I have been at the crux of discursive forces like this before. There are different ways to represent this juncture in academic literature. I am most familiar with it as a storming phase of group development, which I envision as the clash between discourses (the momentum of past trajectories of articulated experience, perception, and understanding) and dialogue (the cooperative interaction by conscious users of these pre-existing discourses in the co-construction of a future-oriented amalgamated discourse). Edgar Allen Poe describes this metaphorically in his short story, The Maelstrom. As a huge swirling whirlpool threatens to suck all objects into void, hope for salvation emerges by careful observation of the most slowly-moving objects. Only these have a chance of avoiding the final flush through a combination of light mass and non-resistance: in human terms, by relaxation and patience.

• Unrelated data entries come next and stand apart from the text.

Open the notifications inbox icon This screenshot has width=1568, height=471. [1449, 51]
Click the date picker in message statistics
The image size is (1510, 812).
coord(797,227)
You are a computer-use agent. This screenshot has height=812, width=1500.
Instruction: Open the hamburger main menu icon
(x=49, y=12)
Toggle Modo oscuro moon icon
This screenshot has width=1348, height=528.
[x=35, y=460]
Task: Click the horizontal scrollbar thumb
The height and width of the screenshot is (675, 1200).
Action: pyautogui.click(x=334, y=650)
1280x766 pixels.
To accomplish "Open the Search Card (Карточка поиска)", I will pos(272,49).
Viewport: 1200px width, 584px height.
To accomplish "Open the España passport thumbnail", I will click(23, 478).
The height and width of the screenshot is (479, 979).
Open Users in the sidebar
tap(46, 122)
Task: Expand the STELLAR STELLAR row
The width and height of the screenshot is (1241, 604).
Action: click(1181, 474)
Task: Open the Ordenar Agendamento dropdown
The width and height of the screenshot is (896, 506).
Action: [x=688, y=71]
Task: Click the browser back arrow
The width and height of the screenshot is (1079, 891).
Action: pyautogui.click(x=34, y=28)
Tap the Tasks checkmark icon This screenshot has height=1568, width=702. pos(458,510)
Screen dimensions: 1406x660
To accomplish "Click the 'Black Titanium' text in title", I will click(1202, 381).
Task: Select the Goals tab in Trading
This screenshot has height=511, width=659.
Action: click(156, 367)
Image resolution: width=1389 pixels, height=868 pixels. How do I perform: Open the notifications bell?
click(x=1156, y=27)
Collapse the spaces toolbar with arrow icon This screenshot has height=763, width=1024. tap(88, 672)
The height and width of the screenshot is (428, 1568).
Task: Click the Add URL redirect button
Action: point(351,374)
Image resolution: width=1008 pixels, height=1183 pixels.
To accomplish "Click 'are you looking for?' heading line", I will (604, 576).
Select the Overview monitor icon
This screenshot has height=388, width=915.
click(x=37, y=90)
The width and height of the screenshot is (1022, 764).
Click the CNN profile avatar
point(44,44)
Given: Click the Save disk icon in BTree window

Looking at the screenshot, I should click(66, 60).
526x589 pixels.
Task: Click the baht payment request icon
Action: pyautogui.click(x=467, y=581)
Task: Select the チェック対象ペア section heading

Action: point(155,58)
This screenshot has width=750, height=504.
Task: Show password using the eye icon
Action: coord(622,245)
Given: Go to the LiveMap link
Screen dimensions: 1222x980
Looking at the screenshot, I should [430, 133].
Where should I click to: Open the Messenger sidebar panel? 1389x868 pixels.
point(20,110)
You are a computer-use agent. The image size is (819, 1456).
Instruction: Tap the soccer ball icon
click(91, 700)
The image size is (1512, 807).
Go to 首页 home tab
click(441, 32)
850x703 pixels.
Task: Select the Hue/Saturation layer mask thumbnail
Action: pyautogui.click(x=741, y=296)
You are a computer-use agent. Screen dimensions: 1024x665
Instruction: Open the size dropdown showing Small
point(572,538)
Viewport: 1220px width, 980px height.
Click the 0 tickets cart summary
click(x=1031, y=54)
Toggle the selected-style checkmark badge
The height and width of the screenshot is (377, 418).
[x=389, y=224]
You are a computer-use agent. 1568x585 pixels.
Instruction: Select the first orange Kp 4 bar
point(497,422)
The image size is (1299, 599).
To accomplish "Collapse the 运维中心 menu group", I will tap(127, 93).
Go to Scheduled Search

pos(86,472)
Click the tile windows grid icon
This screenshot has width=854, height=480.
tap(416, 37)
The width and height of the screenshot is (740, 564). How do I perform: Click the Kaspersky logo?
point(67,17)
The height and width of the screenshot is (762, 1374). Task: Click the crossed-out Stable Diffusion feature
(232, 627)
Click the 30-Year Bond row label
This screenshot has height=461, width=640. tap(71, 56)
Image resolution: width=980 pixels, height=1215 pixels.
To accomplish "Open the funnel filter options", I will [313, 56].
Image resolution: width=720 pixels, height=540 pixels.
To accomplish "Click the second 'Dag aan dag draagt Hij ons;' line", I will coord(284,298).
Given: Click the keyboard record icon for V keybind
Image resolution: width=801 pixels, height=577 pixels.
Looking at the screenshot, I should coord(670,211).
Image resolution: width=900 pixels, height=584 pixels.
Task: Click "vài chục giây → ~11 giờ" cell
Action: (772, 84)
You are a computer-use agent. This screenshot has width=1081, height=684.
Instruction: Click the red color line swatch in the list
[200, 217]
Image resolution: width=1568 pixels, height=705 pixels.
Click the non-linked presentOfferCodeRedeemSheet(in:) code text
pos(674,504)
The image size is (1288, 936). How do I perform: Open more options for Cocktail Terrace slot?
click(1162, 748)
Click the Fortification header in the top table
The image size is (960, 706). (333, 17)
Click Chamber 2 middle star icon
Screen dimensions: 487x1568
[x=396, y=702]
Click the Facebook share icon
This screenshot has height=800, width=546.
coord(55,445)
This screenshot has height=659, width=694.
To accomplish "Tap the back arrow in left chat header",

The trick of survival in a socio-cultural maelstrom is to fix oneself to a couple of moving anchors. I know it sounds like a contradiction, but when everything is in flux, everyone is in fluid motion. In this instance (back in Strasbourg for the first time since 2005), I remembered my interpreting roots as socialized by empowered members of American Deaf Culture, reached out to friends and colleagues met in the U.S. (who, heaven help them, actually like me), and accepted with gratitude the presence of new friends who adopted me without hesitation because, "this is what we do."
Building trust is hard. I am not sure if it is harder in Europe than in the U.S.? The other day, Topi shared some of the lessons she's learning in the integration class for immigrants to Belgium. The reason she was given for Belgians' interpersonal distance - for instance, the way they do not acknowledge your presence when passing on the street - is as an outcome of having so many wars fought over this land. As an American, it is hard for me to wrap my mind around the ever-present lived history of violence across the European continent, especially within the European Parliament where it seems everyone is working very hard to get along. The threat of betrayal is, I guess, never far from mind.
I have thought a bit about "friends" and "enemies" as this research project has unfolded: the fear that I might be a bad guy, or maybe even a journalist, is a fascinating development. I am teasing with the emphasis; I understand that the matter of representation is serious. In fact, the question came up four years ago as well and I wrote about it in this post on critical or applied ethnography. With action learning, I have landed somewhere in the middle of those two methodologies, as well as extending from action research's customary fields (education largely, business next), and initiating as a solo actor hoping to engage stakeholder groups.
Update:
Now (23 March 2009), there is tentative engagement in a few directions. A number of small gestures - both visible and private - suggest the possibility that a few seeds may take root.